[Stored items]
>>>>

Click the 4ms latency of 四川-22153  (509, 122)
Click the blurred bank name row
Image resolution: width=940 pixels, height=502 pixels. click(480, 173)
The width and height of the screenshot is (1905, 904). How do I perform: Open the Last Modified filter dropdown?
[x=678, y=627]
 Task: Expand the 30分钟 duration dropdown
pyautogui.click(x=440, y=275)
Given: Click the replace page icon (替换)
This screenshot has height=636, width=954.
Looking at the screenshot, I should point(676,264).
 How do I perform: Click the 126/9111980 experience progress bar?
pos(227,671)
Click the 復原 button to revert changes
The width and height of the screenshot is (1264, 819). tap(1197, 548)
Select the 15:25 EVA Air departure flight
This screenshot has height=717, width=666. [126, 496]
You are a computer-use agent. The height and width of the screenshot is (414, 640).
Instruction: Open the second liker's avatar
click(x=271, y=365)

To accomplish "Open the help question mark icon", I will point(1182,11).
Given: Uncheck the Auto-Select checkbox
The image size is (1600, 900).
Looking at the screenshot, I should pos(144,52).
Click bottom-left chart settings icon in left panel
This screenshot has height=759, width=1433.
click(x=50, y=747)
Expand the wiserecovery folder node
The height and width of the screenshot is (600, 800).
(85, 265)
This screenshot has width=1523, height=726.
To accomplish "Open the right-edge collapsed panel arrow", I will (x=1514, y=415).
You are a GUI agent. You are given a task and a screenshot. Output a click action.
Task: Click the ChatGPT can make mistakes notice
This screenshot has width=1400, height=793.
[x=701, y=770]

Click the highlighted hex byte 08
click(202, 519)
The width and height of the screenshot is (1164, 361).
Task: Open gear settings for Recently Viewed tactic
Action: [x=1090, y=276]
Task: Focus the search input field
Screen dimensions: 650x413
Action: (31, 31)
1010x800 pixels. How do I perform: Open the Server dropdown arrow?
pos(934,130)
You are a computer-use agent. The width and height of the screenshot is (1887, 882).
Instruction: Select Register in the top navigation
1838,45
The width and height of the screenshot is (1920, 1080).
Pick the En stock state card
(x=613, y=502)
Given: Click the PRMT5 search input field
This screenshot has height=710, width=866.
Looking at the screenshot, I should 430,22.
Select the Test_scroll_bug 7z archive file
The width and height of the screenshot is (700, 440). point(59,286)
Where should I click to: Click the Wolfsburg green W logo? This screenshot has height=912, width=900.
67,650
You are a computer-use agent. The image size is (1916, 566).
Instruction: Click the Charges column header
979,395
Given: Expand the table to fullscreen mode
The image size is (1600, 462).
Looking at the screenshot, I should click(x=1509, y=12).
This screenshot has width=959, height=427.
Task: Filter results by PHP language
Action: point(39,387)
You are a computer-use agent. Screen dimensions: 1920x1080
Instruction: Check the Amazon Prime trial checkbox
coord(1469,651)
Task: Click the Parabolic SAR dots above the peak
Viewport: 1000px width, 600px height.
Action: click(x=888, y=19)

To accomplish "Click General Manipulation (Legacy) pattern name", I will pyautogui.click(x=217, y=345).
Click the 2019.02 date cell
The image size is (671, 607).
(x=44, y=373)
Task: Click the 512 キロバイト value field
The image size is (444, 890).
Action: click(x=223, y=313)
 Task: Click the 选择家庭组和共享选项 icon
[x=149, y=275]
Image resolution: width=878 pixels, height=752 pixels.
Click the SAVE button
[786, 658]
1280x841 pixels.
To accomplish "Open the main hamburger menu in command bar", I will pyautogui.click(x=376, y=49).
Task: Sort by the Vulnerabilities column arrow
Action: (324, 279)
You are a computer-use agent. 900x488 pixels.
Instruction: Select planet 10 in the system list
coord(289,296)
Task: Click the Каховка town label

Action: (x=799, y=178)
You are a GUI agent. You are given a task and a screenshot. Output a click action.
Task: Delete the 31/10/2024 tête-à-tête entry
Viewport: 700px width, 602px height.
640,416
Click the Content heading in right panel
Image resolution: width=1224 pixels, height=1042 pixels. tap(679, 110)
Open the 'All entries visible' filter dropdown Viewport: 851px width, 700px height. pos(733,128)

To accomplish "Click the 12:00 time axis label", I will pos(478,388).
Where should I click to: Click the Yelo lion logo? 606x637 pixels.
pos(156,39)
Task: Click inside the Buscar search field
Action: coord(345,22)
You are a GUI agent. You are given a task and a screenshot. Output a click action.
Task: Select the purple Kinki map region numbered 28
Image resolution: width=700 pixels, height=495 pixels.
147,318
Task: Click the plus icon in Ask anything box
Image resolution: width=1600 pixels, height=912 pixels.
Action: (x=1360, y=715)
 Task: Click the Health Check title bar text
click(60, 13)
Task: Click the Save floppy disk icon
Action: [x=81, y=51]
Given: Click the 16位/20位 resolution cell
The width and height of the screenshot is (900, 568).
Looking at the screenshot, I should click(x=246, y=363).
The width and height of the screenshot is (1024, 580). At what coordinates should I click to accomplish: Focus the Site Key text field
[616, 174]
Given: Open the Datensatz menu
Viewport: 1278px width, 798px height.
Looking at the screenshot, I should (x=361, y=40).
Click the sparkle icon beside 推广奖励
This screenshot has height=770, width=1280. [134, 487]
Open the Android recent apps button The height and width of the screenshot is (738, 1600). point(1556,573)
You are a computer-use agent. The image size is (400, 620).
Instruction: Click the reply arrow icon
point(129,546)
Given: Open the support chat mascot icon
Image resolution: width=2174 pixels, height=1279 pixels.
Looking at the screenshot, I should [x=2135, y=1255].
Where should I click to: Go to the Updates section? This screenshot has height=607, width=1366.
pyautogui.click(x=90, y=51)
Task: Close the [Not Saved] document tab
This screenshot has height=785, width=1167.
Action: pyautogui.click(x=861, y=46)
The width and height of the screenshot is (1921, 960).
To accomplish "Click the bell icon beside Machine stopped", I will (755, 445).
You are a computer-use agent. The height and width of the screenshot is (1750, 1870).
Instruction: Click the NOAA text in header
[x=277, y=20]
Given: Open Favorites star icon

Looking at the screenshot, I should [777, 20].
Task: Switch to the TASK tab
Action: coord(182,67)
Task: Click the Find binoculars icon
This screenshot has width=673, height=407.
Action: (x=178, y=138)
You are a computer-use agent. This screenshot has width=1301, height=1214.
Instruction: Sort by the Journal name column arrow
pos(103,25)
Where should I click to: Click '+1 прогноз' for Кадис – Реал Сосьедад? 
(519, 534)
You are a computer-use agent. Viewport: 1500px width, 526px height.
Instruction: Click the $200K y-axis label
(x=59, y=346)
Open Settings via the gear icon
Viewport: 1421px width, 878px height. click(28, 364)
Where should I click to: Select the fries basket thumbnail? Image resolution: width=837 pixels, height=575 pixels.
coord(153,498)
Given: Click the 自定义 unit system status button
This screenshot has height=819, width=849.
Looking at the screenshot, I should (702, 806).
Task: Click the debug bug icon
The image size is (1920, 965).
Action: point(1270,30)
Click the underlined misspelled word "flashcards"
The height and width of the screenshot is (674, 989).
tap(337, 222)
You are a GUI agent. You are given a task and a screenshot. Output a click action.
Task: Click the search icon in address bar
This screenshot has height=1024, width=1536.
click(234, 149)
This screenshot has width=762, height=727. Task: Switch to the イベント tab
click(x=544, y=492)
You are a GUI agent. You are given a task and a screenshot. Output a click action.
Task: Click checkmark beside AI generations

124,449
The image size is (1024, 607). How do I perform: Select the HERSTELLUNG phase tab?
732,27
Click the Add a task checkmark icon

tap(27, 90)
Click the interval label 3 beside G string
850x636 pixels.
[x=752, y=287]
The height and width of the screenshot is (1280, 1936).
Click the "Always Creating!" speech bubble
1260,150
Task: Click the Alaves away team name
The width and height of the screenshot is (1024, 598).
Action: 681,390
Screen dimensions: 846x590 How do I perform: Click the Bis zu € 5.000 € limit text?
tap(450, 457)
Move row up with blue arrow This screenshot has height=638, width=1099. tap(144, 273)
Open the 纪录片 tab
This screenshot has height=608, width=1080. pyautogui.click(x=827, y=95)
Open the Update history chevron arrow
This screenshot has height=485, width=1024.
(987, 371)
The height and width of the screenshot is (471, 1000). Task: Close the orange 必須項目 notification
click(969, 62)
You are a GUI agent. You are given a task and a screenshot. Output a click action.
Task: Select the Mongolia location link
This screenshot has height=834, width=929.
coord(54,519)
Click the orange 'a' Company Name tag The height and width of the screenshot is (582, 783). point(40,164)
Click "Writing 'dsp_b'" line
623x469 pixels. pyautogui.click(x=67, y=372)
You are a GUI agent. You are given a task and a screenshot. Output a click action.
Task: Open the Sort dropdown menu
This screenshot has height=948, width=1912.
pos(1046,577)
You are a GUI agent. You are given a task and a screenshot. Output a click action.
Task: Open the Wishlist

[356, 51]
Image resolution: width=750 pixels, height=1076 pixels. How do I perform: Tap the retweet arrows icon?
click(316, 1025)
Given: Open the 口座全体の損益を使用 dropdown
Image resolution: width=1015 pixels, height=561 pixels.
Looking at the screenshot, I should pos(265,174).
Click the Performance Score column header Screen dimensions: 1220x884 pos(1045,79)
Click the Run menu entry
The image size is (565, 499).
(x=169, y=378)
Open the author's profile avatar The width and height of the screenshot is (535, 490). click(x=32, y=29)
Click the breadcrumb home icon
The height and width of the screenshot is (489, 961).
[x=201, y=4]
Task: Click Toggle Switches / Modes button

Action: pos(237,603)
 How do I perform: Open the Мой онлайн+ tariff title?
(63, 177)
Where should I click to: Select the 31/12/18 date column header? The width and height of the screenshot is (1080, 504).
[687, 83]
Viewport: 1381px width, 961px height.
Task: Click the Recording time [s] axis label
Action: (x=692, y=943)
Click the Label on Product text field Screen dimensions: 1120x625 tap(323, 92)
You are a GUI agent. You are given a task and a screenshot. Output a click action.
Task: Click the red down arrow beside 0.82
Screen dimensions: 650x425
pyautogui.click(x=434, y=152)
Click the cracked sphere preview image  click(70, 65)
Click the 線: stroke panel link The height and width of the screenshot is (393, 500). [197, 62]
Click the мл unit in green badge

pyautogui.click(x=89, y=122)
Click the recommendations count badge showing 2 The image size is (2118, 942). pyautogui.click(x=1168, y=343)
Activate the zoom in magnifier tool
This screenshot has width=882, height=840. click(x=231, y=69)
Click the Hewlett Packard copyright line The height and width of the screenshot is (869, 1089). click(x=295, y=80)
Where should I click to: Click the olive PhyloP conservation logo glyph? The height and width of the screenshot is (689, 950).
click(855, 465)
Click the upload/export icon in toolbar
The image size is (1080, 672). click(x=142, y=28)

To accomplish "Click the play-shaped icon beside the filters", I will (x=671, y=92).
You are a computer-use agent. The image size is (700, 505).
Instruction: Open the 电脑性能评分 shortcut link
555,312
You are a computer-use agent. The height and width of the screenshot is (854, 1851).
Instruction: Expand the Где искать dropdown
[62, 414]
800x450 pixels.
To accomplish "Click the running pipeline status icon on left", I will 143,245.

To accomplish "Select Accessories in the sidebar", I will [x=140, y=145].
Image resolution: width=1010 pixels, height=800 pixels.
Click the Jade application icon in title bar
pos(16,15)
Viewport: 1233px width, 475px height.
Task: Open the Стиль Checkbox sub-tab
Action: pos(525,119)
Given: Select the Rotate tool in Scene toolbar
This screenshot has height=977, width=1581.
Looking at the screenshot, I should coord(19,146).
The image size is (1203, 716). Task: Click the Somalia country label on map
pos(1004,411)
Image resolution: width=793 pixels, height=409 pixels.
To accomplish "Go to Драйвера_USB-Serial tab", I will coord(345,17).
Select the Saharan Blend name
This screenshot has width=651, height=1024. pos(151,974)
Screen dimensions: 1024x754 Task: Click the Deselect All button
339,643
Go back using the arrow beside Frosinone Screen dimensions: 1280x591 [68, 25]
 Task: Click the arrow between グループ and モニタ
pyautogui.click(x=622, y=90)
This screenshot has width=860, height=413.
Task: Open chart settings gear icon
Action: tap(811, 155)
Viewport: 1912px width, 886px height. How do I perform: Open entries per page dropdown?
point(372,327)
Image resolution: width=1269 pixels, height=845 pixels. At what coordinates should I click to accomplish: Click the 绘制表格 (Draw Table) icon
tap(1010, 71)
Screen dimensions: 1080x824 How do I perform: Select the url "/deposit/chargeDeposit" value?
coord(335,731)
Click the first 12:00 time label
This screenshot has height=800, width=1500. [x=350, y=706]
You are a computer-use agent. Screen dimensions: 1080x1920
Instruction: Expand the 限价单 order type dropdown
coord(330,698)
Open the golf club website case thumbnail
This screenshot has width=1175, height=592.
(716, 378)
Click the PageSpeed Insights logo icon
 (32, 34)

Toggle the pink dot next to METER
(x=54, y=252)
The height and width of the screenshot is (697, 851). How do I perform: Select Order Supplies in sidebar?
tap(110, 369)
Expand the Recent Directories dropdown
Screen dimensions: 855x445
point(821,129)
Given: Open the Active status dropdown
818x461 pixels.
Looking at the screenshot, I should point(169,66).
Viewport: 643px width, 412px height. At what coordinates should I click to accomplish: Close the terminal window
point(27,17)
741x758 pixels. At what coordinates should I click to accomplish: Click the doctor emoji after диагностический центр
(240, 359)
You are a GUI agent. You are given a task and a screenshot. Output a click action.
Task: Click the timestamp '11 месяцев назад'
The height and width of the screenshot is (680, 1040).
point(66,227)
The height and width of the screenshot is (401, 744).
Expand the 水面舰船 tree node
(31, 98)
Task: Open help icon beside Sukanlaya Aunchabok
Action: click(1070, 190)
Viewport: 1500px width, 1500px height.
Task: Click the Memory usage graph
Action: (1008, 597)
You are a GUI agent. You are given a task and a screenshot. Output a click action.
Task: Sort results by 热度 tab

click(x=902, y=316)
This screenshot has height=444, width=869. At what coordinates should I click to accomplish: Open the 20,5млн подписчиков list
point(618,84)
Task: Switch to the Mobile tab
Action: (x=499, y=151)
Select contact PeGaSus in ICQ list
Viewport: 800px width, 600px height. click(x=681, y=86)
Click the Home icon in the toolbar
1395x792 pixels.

<<<<

* [REQUIREMENT]:
Emit an exact copy of the lines spanning the start of the records to the line containing "Given: Click the replace page icon (替换)", inclusive, and no other output.

* [ANSWER BOX]:
Click the 4ms latency of 四川-22153  (509, 122)
Click the blurred bank name row
Image resolution: width=940 pixels, height=502 pixels. click(480, 173)
The width and height of the screenshot is (1905, 904). How do I perform: Open the Last Modified filter dropdown?
[x=678, y=627]
 Task: Expand the 30分钟 duration dropdown
pyautogui.click(x=440, y=275)
Given: Click the replace page icon (替换)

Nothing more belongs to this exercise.